Vous faites partie, chère J. Goodall de ces lanceurs d’alerte, de ces vigies de la planète, qui ont su mobiliser l’opinion en faveur de l’environnement. Vous avez très vite compris que la protection des animaux passe aussi par l’éducation des hommes. Cela veut dire d’abord sensibiliser les populations locales. Vous avez toujours eu à cœur de les associer à votre combat contre la déforestation et le braconnage.
Cela veut dire ensuite éclairer les citoyens sur les menaces qui pèsent sur leur environnement et éduquer les plus jeunes afin d’en faire des acteurs conscients de leurs comportements quotidiens. Cela veut dire enfin influencer les politiques publiques dans le sens de plus de responsabilité. Dans chacun de ces domaines, vous avez été parmi les grands précurseurs. Vous avez commencé par créer des groupes d’élèves dans les écoles tanzaniennes pour les sensibiliser à la protection de l’environnement et des animaux. Aujourd’hui, ce sont près de 7.500 groupes dans 90 pays qui ont été mis en place grâce à votre enthousiasme – et je l’espère très vite, en France. Vos livres pour enfants, connus à travers le monde entier, participent également à cet éveil des consciences.

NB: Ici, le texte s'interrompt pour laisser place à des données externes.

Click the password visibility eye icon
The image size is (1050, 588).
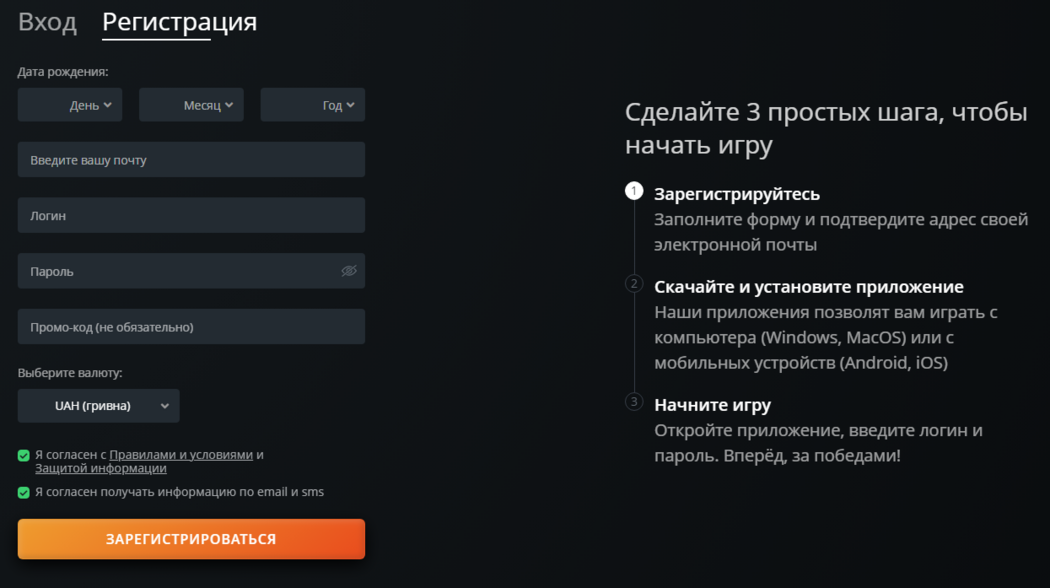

Inlassablement, vous parcourez le monde pour alerter, pour sensibiliser, pour convaincre. La France, qui a généralisé depuis un an et demi l’éducation à l’environnement dans l’enseignement primaire et secondaire, vous est reconnaissante d’avoir ainsi tracé le chemin. À votre passion pour la protection des animaux s’ajoute une sensibilité aiguë aux grands problèmes du monde, au problème de l’Afrique et du développement, au problème de la connaissance et du respect de l’autre. Nommée en 2002 messager de la paix par le secrétaire général des Nations Unies, K. Annan, vous sillonnez la planète pour apporter un message d’équilibre, de stabilité et d’harmonie.
Votre autorité morale, reconnue de tous, permet ainsi de semer des graines d’espoir partout dans le monde. Cher Docteur Goodall, votre message, sans cesse renouvelé, a permis de changer les mentalités. Pour cela, nous vous devons de profonds remerciements. Ce soit, nos pensées vont aussi à une autre militante de l’environnement, J. Root, assassinée la semaine dernière au Kenya. Elle avait fait preuve d’un engagement exemplaire pour la protection des éléphants et du lac Naivasha. Mesdames et messieurs, chers amis, le docteur J. Goodall a marqué de son empreinte notre vision du monde. Par son charisme, par sa générosité, elle a contribué de manière décisive à éclairer des enjeux de civilisation fondamentaux.
Elle fait partie de ces rares individus qui font évoluer la communauté internationale tout entière. Aujourd’hui, c’est à l’ensemble de son action au service de l’homme et de la nature que nous rendons hommage. Madame J. Goodall, c’est pour moi un très grand honneur de vous remettre les insignes d’officier de la Légion d’honneur.